### TEXT SHOWN
[BEGIN]

Docs

Everything you need to start scraping with DreamScrape.

Quickstart

Get your first scrape in 30 seconds.

1. Get an API key

2. Make your first request

curl

curl -X POST https://api.dreamscrape.app/scrape \
  -H "Authorization: Bearer ds_sk_your_key" \
  -H "Content-Type: application/json" \
  -d '{"url": "https://news.ycombinator.com", "renderMode": "auto"}'

Node.js

const res = await fetch('https://api.dreamscrape.app/scrape', {
  method: 'POST',
  headers: {
    'Authorization': 'Bearer ds_sk_your_key',
    'Content-Type': 'application/json',
  },
  body: JSON.stringify({
    url: 'https://news.ycombinator.com',
    renderMode: 'auto',
  }),
});

const data = await res.json();
console.log(data.markdown);       // Clean markdown
console.log(data.engineTier);     // "http", "stealth-playwright", etc.
console.log(data.timing.fetchMs); // Latency in ms

Python

import requests

res = requests.post('https://api.dreamscrape.app/scrape',
    headers={'Authorization': 'Bearer ds_sk_your_key'},
    json={'url': 'https://news.ycombinator.com', 'renderMode': 'auto'})

data = res.json()
print(data['markdown'])       # Clean markdown
print(data['engineTier'])     # Which engine tier was used
print(data['timing']['fetchMs'])  # Latency

3. Read the response

Every response includes:

• markdown — Clean extracted content
• engineTier — Which engine served the request ("http", "stealth-playwright", "camoufox")
• timing.fetchMs — Request latency in milliseconds
• metadata — Page title, description, language
• links — All extracted links from the page
• credits — Credits charged, remaining, limit, and reset date

Full response example

{
  "status": "completed",
  "url": "https://news.ycombinator.com",
  "engineTier": "http",
  "markdown": "# Hacker News\n1. Show HN: ...",
  "metadata": {
    "title": "Hacker News",
    "description": "",
    "language": "en"
  },
  "links": [
    "https://news.ycombinator.com/item?id=12345",
    "https://example.com/article"

[END]

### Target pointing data
[BEGIN]

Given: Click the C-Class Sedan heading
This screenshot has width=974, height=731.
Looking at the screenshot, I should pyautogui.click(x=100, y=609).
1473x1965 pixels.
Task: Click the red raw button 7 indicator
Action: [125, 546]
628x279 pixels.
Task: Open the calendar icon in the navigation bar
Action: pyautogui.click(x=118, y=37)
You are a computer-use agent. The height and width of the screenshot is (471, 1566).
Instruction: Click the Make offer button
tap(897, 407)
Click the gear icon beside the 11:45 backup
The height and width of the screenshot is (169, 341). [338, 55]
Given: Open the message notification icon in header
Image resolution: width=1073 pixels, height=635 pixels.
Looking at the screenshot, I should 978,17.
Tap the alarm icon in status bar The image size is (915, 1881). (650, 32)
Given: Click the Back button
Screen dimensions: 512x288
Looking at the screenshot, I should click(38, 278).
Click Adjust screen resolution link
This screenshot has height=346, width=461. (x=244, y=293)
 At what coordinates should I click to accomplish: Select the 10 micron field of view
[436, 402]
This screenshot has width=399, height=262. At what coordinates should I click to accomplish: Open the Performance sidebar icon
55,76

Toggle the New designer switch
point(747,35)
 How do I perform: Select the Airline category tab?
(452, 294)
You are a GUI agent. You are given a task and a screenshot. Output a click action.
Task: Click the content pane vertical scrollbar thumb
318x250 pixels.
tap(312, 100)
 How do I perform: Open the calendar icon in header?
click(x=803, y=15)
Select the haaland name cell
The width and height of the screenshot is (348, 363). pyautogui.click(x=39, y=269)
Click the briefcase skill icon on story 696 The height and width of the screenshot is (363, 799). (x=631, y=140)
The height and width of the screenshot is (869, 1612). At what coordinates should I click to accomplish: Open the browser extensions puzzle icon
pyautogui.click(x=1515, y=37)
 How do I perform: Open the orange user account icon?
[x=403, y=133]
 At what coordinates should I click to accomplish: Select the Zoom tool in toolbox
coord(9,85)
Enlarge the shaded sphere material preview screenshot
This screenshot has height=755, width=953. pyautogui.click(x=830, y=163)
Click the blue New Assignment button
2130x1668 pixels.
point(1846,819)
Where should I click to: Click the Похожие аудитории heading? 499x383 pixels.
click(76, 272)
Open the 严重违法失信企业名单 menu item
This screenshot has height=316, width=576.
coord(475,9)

[END]

### THE REQUEST
Translate this sentence from the DreamScrape docs into Spanish: "Get your first scrape in 30 seconds."

### COMPLETED TASK
Consigue tu primera extracción en 30 segundos.